Мы такие же хорошие люди, как и прежде. Мы с тобой такие простые. Не то, что
твоя сестра или брат. Я, конечно, люблю Руди и должна его любить, но я его
не понимаю. А иногда просто боюсь... А ты...-- мать засмеялась.-- Такой
большой, такой сильный мужчина, мужчина, зарабатывающий себе на жизнь
кулаками... Но мне так хорошо с тобой, так уютно, как будто мы с тобой
ровесники, словно ты мой брат... Каким счастливым для меня стал этот день.
Мне кажется, что я чувствую себя как человек, выпущенный на свободу из своей
тюрьмы.
Томас поцеловал мать, она обняла его, цепляясь за него, прижала к себе.
-- Знаешь, я не выкурила ни одной сигареты с того времени, когда ты
приехал.
Томас медленно ехал в наступающих сумерках, думая об этом славном дне.
Он остановился у закусочной, вошел, посидел в баре, выпил виски. Вытащил из
бумажника фотографию молоденькой девушки, которая стала его матерью. Долго
на нее смотрел. Как он рад, что приехал сюда. Рад, что повидал ее. Может, от
ее любви сейчас мало проку, но в борьбе за такой незначительный трофей он
все же одержал победу. В тихом салоне он наслаждался непривычной тишиной. По
крайней мере, так прошло не меньше часа. Он был умиротворен. Сегодня в мире
стало на одного человека меньше среди тех, которые вызывали в нем ненависть.
Нью-Йорк о прелюбодеянии. Не вызывает никаких сомнений, что она --
потерпевшая сторона. Абсолютно никаких.
Рудольф с неприязнью посмотрел на аккуратно отпечатанные на машинке
листочки. Выходит, подслушивание телефонов -- дело очень и очень простое,
проще пареной репы. Всего за пять долларов портье в отеле разрешает
установить в номере подслушивающее устройство. Секретарши выуживают
разорванные любовные письма из мусорных корзинок и старательно склеивают
клочки всего за пару долларов -- стоимость обеда в закусочной. Отвергнутые
любовницы с радостью дадут показания против своих бывших любовников. Доступ
к полицейским архивам ничем не затруднен, можно запросто получить секретные
показания свидетелей, проведенные в том или ином комитете. В общем, даже не
верится. Но это на самом деле так.
Рудольф, подняв телефонную трубку, попросил соединить его с квартирой
Гретхен. Он слушал, как оператор выполнял его заказ. Занято. До него
донеслись короткие хриплые гудки. Он, повесив трубку, подошел к окну,
отдернул шторы, выглянул через стекло. Холодный серый день. Внизу по
тротуару, наклонившись вперед, подняв воротники, упрямо наперекор упругому
ветру шли пешеходы. Самый подходящий денек для бывшего полицейского.

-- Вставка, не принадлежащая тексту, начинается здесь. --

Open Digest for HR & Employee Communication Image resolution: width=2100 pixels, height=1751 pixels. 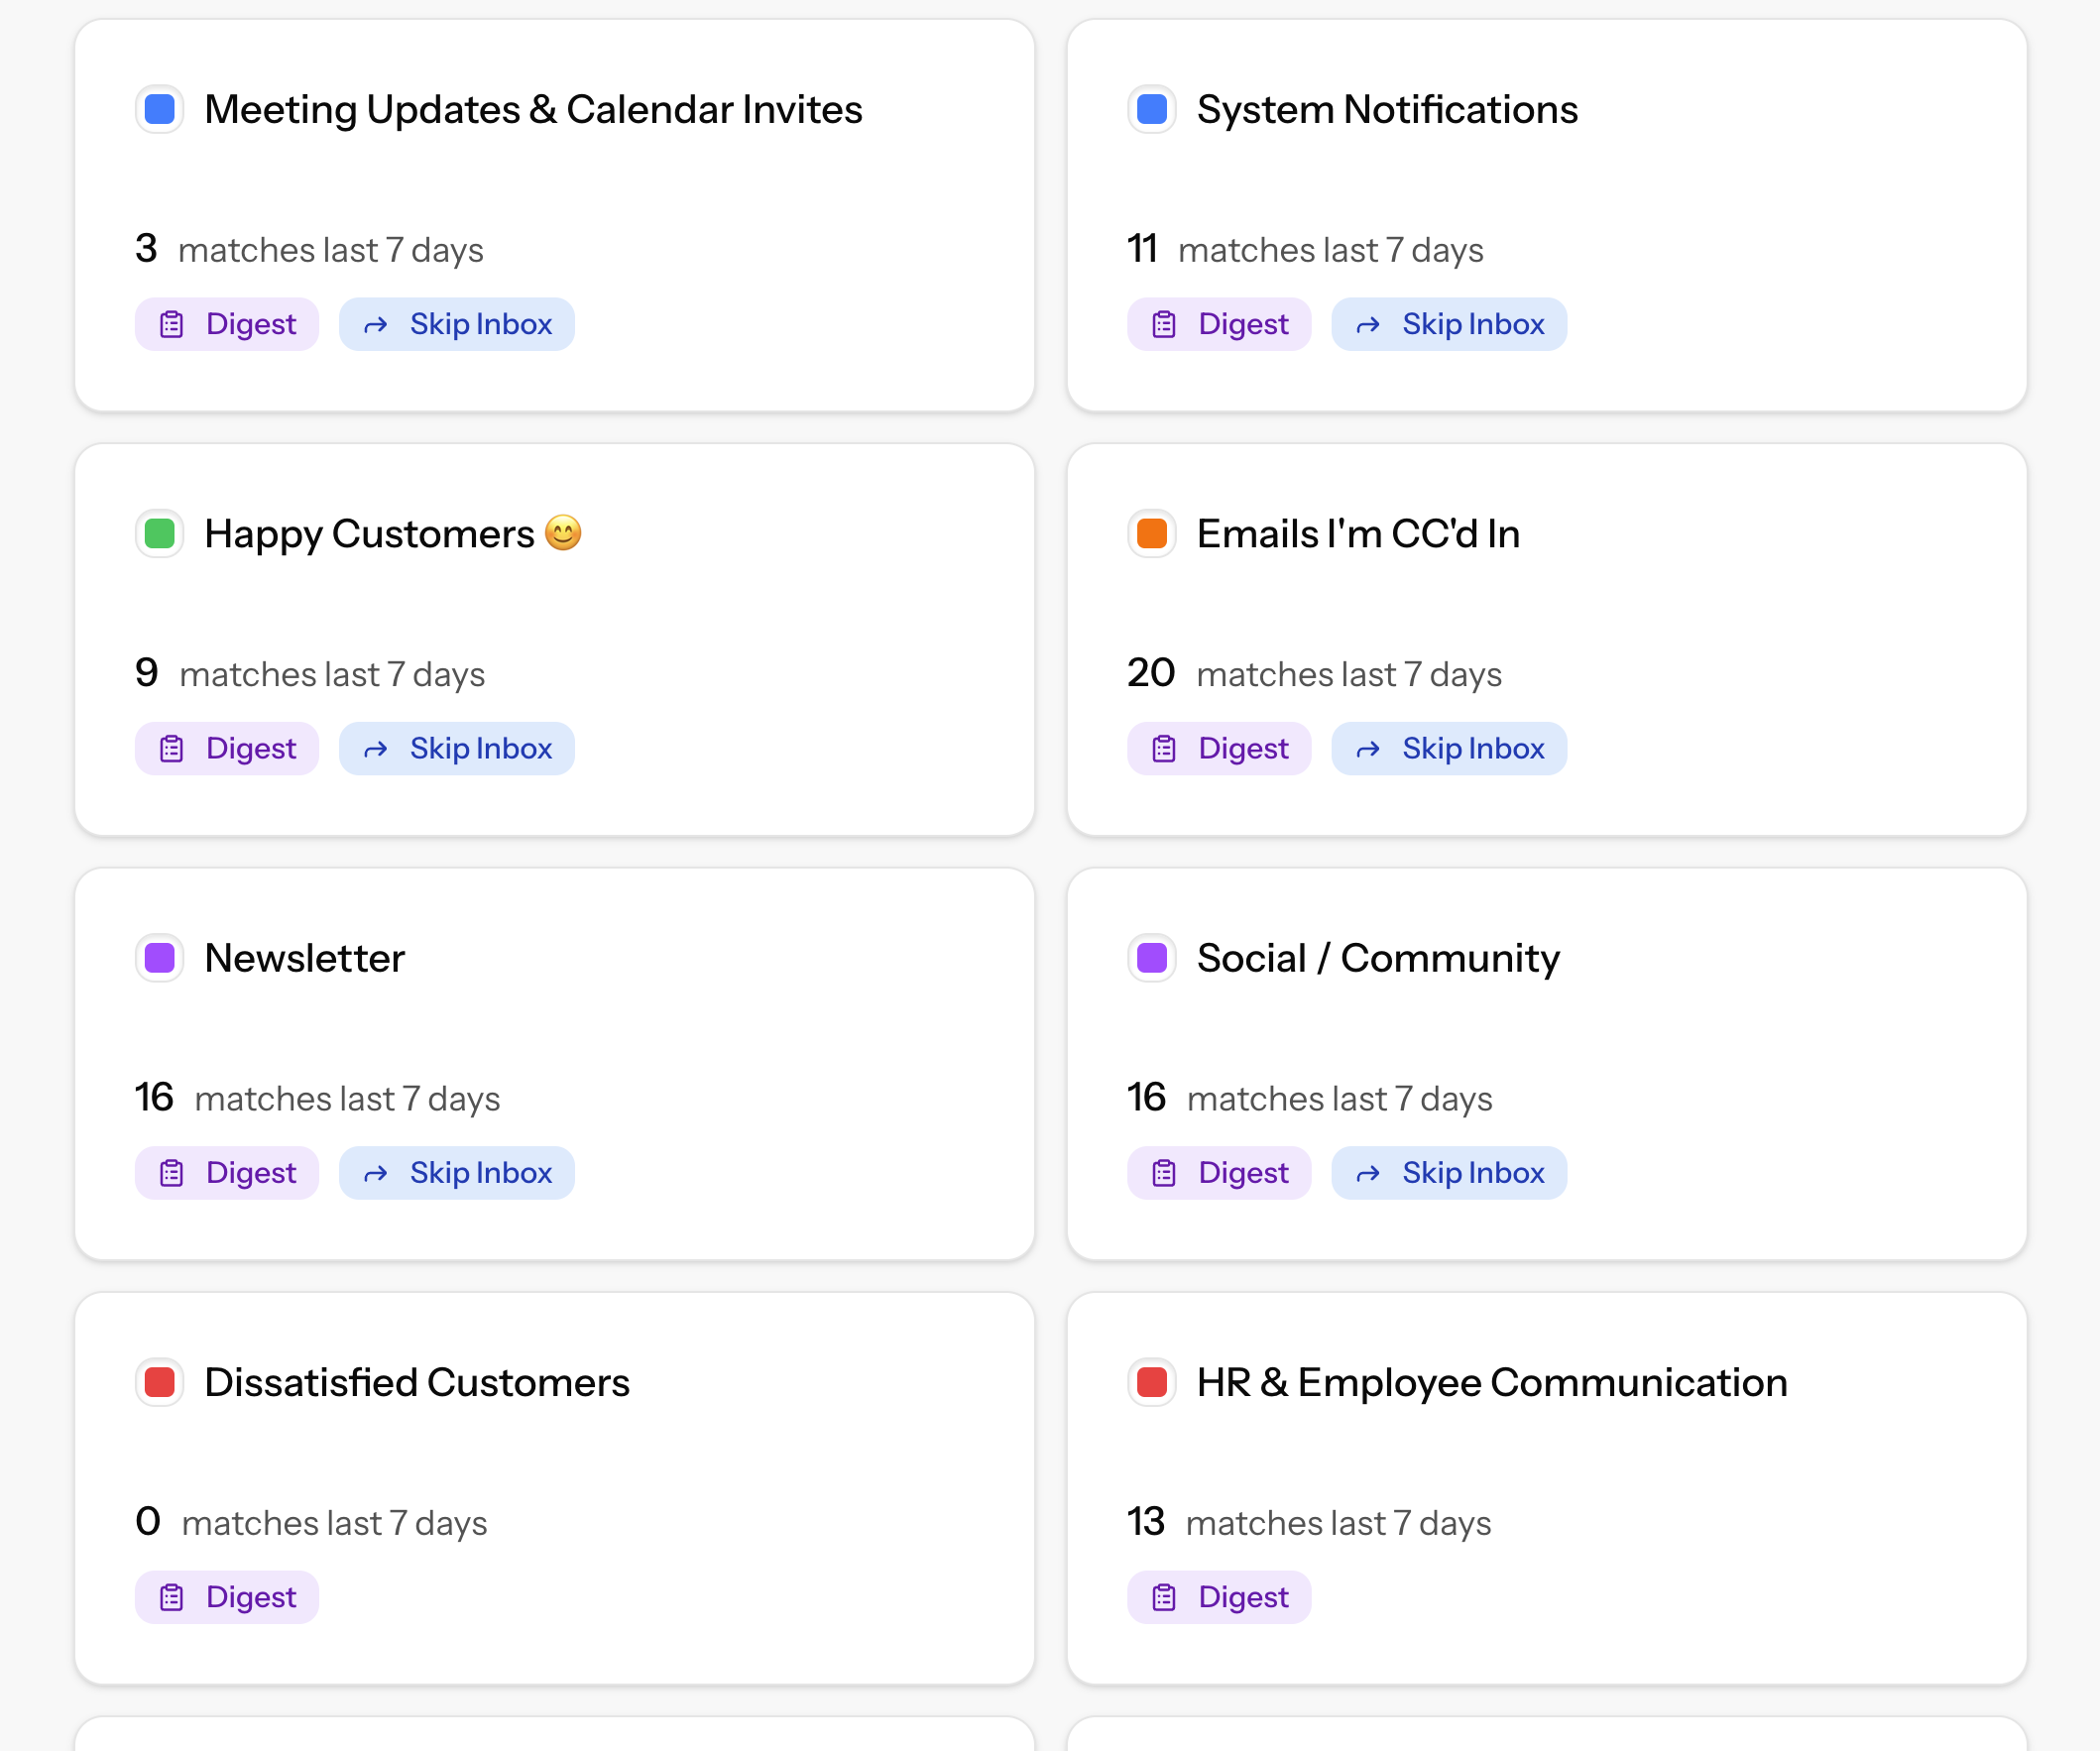pyautogui.click(x=1218, y=1596)
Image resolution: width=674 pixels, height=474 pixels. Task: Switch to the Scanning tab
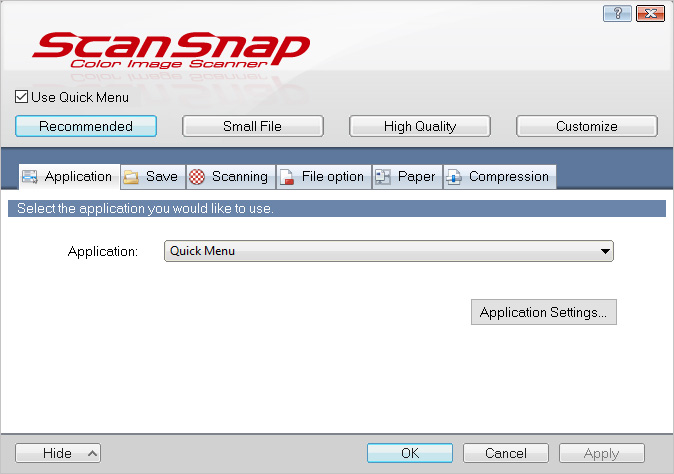[230, 177]
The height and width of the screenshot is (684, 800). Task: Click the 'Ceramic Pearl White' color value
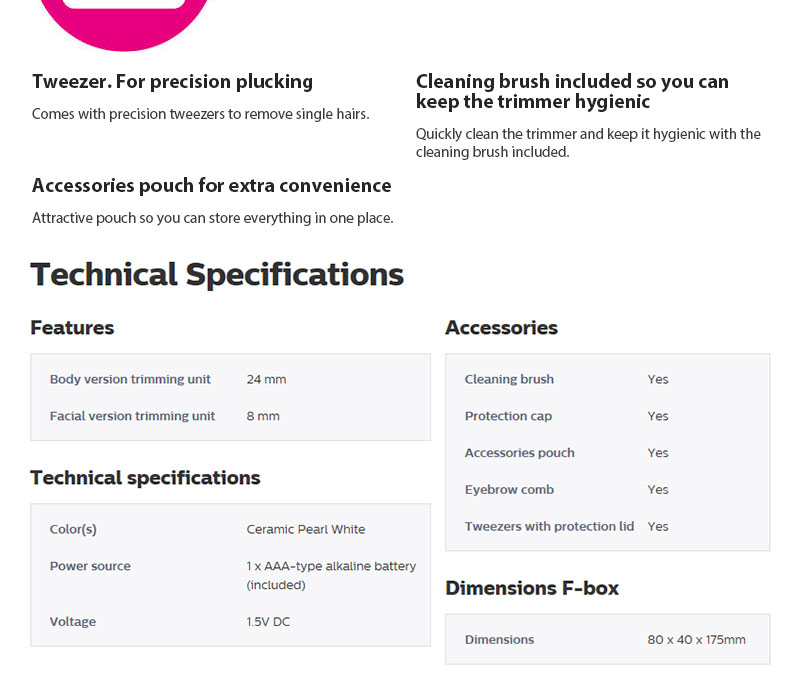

Рудольф снова подошел к телефону, снова попросил набрать номер телефона
квартиры Гретхен. Опять занято. Он с раздражением швырнул трубку. Ему не
терпелось поскорее покончить с этим грязным делом. Он переговорил с
приятелем-адвокатом, не упоминая, правда, истинных имен, и тот посоветовал
ему немедленно предпринять кое-какие действия. Потерпевшая сторона должна
вместе с ребенком покинуть общую квартиру еще до возбуждения дела, если
только ей не удастся заставить своего мужа съехать с квартиры. Ни при каких
обстоятельствах потерпевшая сторона ни в коем случае не должна ночевать под
одной крышей с ответчиком.
Прежде чем позвонить Вилли и сообщить ему об отчете частного детектива,
нужно все сообщить Гретхен, сказать ей о своем намерении немедленно
поговорить обо всем с Вилли.
Он снова поднял трубку. Опять занято! Судя по всему, потерпевшая
сторона занимается обычным трепом. С кем, интересно, она беседует? С Джонни
Хитом, этим тихим блондином-любовником, или с каким-то другим мужиком из
тех, с которыми, по ее словам, она больше не хотела спать. Самая доступная
шлюха в Нью-Йорке. Его сестра.
Рудольф посмотрел на часы. Без пяти четыре. Вилли к этому времени
наверняка вернулся в офис и теперь расслабляется, дремлет со счастливым
видом после рюмки мартини.
Рудольф снова поднял трубку, попросил соединить с офисом Вилли. Две
секретарши задребезжали своими развязными сладкоречивыми голосками,
демонстрируя привычный шарм официального лица по связям с прессой.
-- Привет,-- сказал Вилли, взяв трубку.-- Привет, принц купцов. Чем
обязан такой чести? -- По голосу чувствовалось, что он уже хватил, как
минимум, три мартини.
-- Вилли, немедленно приезжай ко мне в отель.
-- Послушай, малыш, я тут немного занят и...
-- Вилли, прошу тебя, приезжай ко мне немедленно.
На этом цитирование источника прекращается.